The following deep breathing exercise will decrease emotional stress, promote muscle relaxation, ease pain, and facilitate better sleep and energy levels:

  1. Assume rest position of jaw: keep tongue up, resting lightly on the upper palate and behind the two upper teeth.
  2. Rapidly exhale all the air from your lungs, through your mouth, with your lips in a pursed position, so that you make a "whoosh" sound.
  3. Inhale through your nose, into your abdomen* (not your upper chest), for a count of 4.
  4. Hold for a count of 7.
  5. Exhale slowly, through your mouth, again making a "whoosh" sound, for a count of 8.
  6. Repeat steps 3–5 for a total of 4 cycles.

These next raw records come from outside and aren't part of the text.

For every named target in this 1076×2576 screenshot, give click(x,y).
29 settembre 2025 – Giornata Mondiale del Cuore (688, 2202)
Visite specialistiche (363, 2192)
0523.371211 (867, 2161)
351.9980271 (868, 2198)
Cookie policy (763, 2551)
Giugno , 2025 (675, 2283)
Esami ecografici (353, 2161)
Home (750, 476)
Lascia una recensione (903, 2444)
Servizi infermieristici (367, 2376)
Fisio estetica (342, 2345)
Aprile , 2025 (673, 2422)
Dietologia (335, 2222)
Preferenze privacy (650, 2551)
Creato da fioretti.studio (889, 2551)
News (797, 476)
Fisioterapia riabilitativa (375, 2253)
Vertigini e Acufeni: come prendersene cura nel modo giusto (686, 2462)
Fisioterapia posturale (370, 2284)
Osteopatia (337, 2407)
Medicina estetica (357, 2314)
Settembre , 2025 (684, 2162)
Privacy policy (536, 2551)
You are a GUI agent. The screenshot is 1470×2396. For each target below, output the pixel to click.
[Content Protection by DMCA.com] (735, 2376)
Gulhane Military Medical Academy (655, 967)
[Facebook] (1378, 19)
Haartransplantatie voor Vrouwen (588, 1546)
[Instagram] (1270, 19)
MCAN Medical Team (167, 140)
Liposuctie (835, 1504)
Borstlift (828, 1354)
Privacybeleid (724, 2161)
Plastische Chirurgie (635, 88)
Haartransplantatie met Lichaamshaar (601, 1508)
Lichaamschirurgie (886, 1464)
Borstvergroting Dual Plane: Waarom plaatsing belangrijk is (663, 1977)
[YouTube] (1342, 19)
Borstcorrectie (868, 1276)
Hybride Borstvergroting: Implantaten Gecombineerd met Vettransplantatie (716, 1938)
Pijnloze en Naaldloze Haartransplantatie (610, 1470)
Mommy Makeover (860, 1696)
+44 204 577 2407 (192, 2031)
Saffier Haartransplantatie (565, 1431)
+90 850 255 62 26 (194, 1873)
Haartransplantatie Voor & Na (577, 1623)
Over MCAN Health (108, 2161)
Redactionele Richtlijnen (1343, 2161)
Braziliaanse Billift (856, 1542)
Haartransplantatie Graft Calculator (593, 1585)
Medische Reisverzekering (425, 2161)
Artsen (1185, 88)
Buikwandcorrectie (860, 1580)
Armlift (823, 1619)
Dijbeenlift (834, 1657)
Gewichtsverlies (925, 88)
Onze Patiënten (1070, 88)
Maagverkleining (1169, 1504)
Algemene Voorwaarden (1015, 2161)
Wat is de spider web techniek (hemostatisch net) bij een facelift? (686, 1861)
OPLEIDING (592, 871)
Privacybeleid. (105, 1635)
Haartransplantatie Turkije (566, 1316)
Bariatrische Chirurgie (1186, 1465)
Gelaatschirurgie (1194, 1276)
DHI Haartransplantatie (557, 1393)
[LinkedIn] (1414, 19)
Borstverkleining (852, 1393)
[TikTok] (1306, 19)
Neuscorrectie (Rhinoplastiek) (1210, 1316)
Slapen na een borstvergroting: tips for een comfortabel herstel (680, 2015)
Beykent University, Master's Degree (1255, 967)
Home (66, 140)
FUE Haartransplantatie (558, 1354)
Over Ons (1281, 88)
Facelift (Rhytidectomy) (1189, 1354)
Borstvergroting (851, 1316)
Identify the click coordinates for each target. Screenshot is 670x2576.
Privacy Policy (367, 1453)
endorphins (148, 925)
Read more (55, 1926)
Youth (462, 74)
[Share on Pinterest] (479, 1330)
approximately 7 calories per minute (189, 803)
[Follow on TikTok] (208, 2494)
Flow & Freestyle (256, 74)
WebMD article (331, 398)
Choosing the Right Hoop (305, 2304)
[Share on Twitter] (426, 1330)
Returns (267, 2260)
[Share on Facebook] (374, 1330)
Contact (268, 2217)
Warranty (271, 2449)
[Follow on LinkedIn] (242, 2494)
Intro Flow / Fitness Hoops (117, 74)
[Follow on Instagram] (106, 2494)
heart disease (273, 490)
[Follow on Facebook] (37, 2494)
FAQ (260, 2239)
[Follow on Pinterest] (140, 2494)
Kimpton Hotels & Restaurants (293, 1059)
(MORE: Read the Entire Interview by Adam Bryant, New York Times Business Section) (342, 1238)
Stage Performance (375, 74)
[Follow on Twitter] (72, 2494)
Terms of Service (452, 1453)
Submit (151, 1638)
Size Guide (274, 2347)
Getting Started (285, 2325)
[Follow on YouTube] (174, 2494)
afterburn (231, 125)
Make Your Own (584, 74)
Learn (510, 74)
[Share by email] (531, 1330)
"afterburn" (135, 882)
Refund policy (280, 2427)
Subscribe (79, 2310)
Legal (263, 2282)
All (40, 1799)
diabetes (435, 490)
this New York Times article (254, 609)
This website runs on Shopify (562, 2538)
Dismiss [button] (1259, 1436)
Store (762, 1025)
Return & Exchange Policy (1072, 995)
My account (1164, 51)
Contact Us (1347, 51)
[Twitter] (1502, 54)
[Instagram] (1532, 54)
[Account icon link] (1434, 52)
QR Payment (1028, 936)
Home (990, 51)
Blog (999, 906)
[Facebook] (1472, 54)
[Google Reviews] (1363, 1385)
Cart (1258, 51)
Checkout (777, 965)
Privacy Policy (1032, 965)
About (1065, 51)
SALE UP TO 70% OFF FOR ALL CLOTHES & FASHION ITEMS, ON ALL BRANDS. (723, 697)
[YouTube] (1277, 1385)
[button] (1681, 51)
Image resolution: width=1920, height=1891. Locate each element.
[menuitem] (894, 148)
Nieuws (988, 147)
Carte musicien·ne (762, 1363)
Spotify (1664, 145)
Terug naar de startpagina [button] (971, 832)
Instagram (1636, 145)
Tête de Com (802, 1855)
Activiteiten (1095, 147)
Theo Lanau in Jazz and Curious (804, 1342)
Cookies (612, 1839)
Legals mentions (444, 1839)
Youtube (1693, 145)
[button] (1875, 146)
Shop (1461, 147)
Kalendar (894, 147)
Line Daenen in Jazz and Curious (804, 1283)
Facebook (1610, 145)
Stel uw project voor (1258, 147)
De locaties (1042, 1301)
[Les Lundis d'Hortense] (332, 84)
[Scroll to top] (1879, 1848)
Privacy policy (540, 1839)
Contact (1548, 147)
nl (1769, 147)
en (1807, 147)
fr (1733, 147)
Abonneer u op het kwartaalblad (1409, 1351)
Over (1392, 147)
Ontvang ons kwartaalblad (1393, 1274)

  7. Perform this exercise at least 3 times each day, throughout the day, while sitting, standing, walking, driving, waiting in a line; anytime you're feeling anxious or stressed out. Also do the exercise once or twice per day for 5–10 minutes while lying down on your back with your knees bent.

*To train abdominal breathing, place one hand on your abdomen, and the other on your upper chest, and focus on directing the inhalation of air into your abdomen. It may be helpful at First to actually push your abdomen out as you inhale. Be patient. As with any new skill, abdominal breathing takes some practice. Keep in mind that the goal is relaxation, so don't try too hard.